TASK INSTRUCTIONS -> Exclude the pictures. Transcribe, exactly as written, the lines from the one with "The image size" through the end of the entries below.

Pixel coordinate grounding data

######

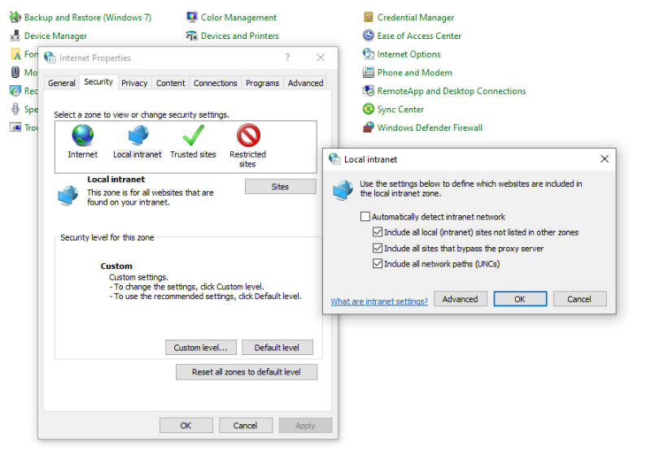Screen dimensions: 651x455
Task: Switch to the Connections tab
Action: (215, 83)
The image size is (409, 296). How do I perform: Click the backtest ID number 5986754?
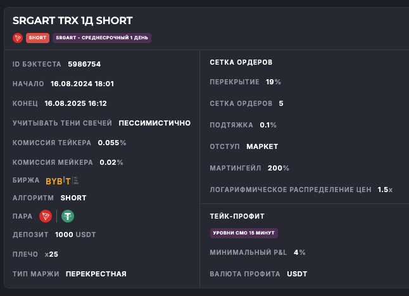point(84,64)
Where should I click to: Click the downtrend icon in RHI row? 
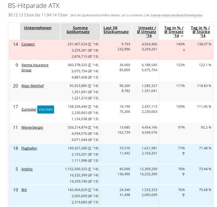[x=184, y=195]
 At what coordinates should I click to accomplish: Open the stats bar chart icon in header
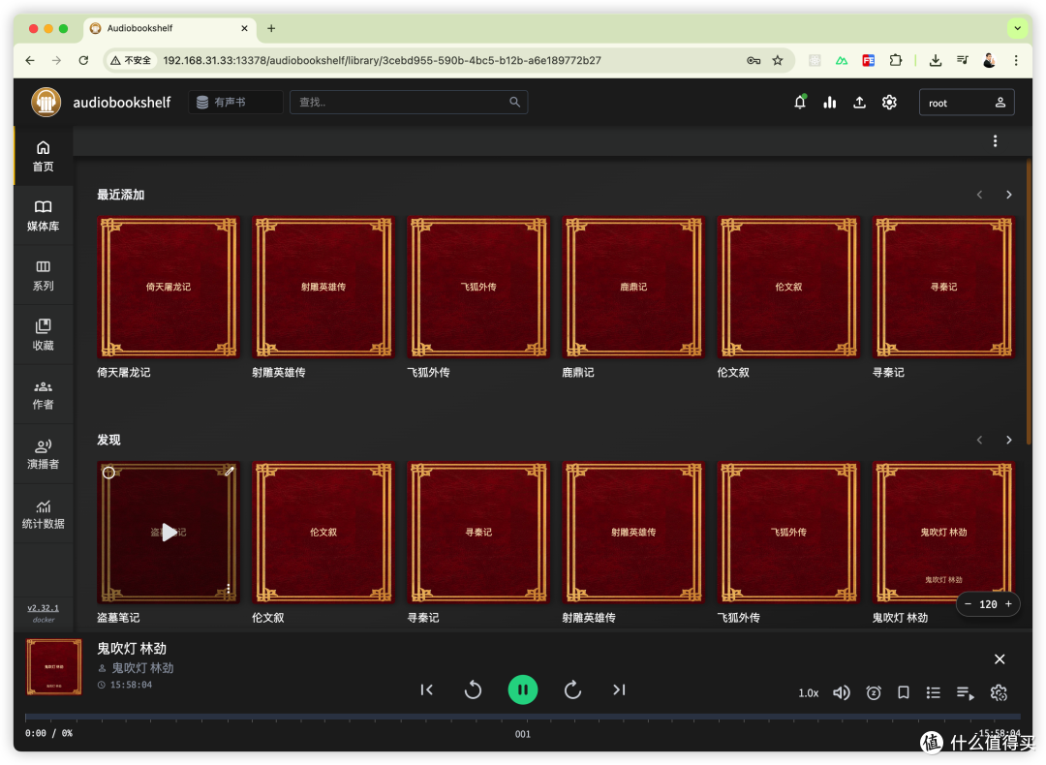[x=830, y=103]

######

WRITTEN ANSWER ->
The image size is (409, 296). How do I perform: Click the backtest ID number 5986754?
point(84,64)
Where should I click to: Click the downtrend icon in RHI row? 
[x=184, y=195]
 At what coordinates should I click to accomplish: Open the stats bar chart icon in header
[x=830, y=103]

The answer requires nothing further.